The thing is that if you resign to accept a new call, you tell people about it.  Even if you resign for some pretty awful reason, like a relapse or an affair, the custom seems to be to make it public.  So what sort of reasons for a resignation are so dire that an ELCA bishop chooses not to disclose them?

Maybe we're way off base here.  Maybe these personal reasons have no moral or ethical element to them at all.  It could be that he has been diagnosed with some grave illness, or that a member of his family needs urgent attention, or some other genuinely private and personal thing.  Terrible as those may be to contemplate, forgive us for hoping that's it.

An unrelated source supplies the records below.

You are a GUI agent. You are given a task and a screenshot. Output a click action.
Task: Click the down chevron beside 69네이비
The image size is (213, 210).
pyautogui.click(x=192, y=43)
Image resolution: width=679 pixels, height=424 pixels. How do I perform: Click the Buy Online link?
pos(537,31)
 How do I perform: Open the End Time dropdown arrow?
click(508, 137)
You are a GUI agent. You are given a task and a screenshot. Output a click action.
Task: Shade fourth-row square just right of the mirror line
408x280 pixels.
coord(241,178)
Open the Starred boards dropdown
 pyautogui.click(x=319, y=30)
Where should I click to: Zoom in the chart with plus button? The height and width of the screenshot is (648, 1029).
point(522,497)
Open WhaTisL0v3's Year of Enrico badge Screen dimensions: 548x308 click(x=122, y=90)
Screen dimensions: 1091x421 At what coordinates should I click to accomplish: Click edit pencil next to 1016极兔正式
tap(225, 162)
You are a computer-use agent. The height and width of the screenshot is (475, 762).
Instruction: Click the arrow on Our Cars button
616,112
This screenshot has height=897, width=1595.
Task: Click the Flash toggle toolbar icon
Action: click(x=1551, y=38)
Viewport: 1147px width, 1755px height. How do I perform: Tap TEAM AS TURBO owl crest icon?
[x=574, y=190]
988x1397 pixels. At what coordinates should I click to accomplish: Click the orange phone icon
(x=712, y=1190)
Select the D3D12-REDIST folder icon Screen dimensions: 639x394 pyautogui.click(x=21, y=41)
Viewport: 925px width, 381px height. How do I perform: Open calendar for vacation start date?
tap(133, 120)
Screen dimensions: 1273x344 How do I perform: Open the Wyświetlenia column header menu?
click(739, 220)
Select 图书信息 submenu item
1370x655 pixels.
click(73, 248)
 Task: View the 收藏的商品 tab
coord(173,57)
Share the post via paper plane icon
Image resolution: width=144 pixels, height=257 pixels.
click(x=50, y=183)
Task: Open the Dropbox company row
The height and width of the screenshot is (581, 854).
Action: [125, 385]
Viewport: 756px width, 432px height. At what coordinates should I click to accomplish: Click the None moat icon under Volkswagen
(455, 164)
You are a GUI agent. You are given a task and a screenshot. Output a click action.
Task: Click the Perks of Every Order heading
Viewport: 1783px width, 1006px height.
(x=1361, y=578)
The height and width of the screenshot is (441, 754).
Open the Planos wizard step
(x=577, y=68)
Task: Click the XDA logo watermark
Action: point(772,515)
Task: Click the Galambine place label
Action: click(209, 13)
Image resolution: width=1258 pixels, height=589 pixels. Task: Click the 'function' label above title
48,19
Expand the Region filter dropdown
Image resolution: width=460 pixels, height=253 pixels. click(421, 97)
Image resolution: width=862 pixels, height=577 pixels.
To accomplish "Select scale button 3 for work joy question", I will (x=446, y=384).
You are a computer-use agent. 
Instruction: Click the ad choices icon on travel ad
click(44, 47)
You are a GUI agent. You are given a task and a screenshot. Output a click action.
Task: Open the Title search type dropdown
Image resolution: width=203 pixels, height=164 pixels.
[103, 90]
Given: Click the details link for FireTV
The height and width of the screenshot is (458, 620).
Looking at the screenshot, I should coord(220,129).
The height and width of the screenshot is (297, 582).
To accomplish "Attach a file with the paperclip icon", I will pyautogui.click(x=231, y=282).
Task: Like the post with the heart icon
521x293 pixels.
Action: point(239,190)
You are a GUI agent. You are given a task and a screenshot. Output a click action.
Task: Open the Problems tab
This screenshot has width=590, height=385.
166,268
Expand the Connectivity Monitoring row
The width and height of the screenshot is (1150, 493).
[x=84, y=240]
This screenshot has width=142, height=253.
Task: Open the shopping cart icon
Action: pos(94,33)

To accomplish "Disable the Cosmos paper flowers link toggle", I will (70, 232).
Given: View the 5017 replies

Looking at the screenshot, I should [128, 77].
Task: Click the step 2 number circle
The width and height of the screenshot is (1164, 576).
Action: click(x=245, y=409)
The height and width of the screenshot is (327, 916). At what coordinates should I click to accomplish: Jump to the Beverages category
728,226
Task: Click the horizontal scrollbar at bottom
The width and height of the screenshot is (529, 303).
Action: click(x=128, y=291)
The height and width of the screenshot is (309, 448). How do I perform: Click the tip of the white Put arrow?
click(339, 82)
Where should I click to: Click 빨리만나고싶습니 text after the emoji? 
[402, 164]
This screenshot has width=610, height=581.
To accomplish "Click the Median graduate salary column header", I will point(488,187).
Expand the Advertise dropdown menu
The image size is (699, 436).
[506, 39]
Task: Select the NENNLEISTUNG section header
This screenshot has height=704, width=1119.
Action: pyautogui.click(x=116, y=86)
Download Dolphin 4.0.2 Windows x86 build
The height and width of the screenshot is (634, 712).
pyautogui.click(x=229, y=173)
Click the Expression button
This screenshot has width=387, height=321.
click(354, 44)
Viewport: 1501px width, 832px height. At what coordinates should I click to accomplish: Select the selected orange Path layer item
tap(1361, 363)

Meanwhile, we pray for Justman, his family and especially for his synod, and hope that when the story comes out it will do nothing to vindicate our worst fears.

2 comments:

Unknown said...

Wow-so you're not even a little scandalized that your bishops are as uneager as the Tea Party to "Celebrate Diversity" and want to get out of Detroit for less ethnically vibrant places?
It used to be you had to come up with an excuse for leaving a place with poor people/majority "people of color" for places with lots of rich people/ethnically as white as cream cheese; now you're not even bothering to hide the fact that your bishops are as averse from trouble as the rest of the population.
Guess that might be one of the many reasons you're moral authority isn't quite what it used to be?

Father Anonymous said...

Hah. I know you're a troll and I should simply not hit publish -- a policy I will adopt starting now -- but that attempt was so colossally stupid that it deserves a response.

Have you ever been to New York City, you twerp? Because whatever else anybody may say about it, it's not as white as cream cheese.